Нет, что-то должно в его жизни произойти, что-то кардинально измениться, иначе ремесло — одно ремесло.

Он боялся чистого листа бумаги, чистого холста, поверхность которых надо раскрыть живописью.

А у Женьки Болотина в Академии шли дела совсем не худо. Он и рисовал, и стенгазеты со своими стихами выпускал на удивление всем. Саша Невзоров отлично справлялся с «левой» работой и сдавал зачеты и экзамены.

Он же, увы!..

Ждал, что Вера поймет сама и скажет ему об этом. Ведь должна она знать и сказать что-то.

Но она больше ничего не говорила.

Дома Мария Илларионовна спрашивала Веру:

— А как там Алеша у вас в Академии? Не на последнем месте? Я, конечно, не очень понимаю его художеств, но…

Баб-Маня интересовалась:

— Скажи, скажи, Верусик, как он там, наш, не очень плох?

— Да что вы! — восклицала Вера. — Их у нас так много! Все разные! Творческие индивидуальности. Ну, а Алешу, по-моему, очень высоко ценят… Правильно, Алеша?

Он, весь напружинившись, вяло отвечал:

— Не знаю…

И поражался, глядя на Веру.

Любит он ее или нет?

А может, все же любит?

VI

В июле 1940 года они шли с Верой по проспекту 25-го Октября, а потом — возле Марсова поля и дальше — Медного всадника.

Алеша молчал.

Город после ночного дождя лежал в ясной солнечной дымке. Серебрился. Зеленели парки и газоны. На газонах застенчиво красовались цветы. Анютины глазки и снова анютины глазки. По Неве спешили речные трамвайчики, плыли буксиры с баржами. За рекой дымили заводские трубы, виднелись башни портовых кранов.

Вера, стараясь быть веселой, явно что-то хандрила.

Он, чудак, чувствовал это и тоже хандрил.

«Не заводись!» — сказал он сам себе и попытался отвлечься:

Сотри случайные черты —
И ты увидишь: мир прекрасен.

Город готовился к празднику Дня Военно-Морского Флота. После окончания финской войны это был грандиозный праздник. Уже стояли корабли на Неве. Иллюминация. На кораблях — свет. И на улицах — свет…
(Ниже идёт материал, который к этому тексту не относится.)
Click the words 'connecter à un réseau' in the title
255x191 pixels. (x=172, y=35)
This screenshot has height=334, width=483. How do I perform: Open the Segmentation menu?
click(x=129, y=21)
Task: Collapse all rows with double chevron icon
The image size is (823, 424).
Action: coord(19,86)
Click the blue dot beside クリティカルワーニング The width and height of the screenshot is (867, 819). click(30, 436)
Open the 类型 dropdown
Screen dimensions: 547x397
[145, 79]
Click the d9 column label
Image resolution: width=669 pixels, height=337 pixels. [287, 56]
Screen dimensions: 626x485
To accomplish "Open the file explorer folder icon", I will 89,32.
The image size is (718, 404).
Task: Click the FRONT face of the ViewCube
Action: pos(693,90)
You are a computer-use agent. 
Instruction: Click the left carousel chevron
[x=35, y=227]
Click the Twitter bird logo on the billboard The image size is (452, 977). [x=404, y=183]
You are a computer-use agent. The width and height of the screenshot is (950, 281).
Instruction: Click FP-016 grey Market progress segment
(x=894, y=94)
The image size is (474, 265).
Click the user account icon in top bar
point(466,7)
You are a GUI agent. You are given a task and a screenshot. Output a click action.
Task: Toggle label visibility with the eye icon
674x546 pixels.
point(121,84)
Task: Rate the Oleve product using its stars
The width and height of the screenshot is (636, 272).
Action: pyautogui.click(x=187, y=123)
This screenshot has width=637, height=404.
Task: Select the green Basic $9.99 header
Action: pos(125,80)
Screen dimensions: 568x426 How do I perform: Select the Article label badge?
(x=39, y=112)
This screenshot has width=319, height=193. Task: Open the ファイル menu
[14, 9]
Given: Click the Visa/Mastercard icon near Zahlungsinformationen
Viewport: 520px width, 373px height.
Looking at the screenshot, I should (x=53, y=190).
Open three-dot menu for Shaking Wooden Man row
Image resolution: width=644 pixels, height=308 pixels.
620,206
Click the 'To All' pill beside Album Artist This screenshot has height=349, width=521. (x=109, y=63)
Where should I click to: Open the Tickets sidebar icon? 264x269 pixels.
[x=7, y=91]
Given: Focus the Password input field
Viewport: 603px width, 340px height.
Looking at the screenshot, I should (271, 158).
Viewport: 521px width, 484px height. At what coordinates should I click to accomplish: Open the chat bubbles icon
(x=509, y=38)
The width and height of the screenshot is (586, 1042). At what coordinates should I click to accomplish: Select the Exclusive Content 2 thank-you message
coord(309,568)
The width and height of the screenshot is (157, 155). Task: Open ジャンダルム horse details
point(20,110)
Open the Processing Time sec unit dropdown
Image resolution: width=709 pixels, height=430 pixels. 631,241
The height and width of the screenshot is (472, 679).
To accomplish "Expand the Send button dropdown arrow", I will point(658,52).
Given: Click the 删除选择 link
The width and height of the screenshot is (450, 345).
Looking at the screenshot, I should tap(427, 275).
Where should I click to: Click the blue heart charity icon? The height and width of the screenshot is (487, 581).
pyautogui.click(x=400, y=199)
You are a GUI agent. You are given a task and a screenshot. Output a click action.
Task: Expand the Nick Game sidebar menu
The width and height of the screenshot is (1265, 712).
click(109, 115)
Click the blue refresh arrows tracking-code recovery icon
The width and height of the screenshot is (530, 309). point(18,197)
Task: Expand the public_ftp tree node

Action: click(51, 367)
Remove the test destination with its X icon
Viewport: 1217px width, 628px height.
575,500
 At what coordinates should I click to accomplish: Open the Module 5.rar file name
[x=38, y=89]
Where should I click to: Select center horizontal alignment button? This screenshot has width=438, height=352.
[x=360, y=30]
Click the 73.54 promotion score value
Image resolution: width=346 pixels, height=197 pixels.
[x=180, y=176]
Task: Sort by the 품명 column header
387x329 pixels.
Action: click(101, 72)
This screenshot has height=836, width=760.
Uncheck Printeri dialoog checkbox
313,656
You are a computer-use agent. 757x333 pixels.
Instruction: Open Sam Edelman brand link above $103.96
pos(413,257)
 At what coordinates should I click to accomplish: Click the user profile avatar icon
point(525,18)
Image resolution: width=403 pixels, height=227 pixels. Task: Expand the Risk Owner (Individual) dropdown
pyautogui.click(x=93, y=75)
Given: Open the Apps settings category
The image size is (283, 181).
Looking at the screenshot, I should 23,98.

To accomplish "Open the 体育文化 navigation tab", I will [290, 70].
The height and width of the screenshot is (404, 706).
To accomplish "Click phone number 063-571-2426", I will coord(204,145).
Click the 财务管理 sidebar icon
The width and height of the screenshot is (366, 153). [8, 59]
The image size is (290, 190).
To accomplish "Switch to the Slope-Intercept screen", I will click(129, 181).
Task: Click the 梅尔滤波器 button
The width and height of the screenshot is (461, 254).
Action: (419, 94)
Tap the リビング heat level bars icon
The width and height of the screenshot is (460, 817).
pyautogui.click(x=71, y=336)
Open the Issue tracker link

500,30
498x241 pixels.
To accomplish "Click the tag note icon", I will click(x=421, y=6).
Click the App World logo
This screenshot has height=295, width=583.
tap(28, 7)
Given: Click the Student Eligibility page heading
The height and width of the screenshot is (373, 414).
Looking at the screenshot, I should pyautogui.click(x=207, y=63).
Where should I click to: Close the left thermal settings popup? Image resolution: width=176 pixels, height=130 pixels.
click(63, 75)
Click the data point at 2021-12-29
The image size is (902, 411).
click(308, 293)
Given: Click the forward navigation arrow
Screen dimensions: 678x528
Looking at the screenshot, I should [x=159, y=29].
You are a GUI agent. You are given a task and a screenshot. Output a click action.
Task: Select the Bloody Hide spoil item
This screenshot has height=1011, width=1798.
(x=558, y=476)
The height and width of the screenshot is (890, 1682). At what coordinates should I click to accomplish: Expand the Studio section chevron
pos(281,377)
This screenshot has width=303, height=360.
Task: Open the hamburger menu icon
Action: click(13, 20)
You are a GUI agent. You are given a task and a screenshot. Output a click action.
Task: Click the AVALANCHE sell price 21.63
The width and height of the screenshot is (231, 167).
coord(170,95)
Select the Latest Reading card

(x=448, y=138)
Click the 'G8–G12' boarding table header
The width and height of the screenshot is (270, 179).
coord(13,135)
— Это кто? — спросила Вера.

— Блок, — сказал он.

— Тот, что «Двенадцать»?

— Это не из «Двенадцати»…

Теперь он, кажется, решил, что ему делать. Да, решил, и решил окончательно. И, вспомнив об этом, он воспрянул духом. На душе сразу стало необыкновенно легко.

Да, послезавтра он пойдет в военкомат. Туда, куда ходил вместе с Верой, чтобы узнать о судьбе отца. И Саша Невзоров, и Женя Болотин пойдут с ним. Они не так запустили Академию, как он…

Он ничего не сказал о своих планах Вере.

— Признаюсь, Блока плохо знаю, — произнесла она.

— Ты как моя мама, — улыбнулся он.

— Почему? Мария Илларионовна — чудесная женщина, и бабушка твоя…

— Не об этом я, — сказал Алеша. — В стихах плохо понимает…

— Ты что-то сегодня мудришь?

Нет, все-таки Верочка — чудо!


— А ты знаешь, — сказала она, — я, кажется, очень люблю тебя. У меня был до тебя один человек. Не хитрю, не скрываю. Но ты!.. Глупый ты мой, никем не признанный…

Он был счастлив, а сказал, кажется, чушь:

— Откуда ты взяла?

— А отовсюду: твои картины в порту, лозунги и плакаты. И — Академия. Ты ведь не такой, как все… Вот так. А я — семь классов. Зачем я тебе такая?.. А может быть, именно это и нужно? Для кого художник? Не для себя же!..

А в городе словно был праздник света. И никаких штор на окнах домов. И никаких учебных тревог.

День сегодня был солнечный, ясный. Сквозь ажурные решетки Летнего сада на фоне зелени ярко выделялись скульптуры. На улицах шумели поливальные машины. Звенели трамваи. Бойко гудели автомобили и автобусы. Бесшумно ползли троллейбусы. Провода светились в солнечных лучах. Пахло бензином и почему-то свежей краской.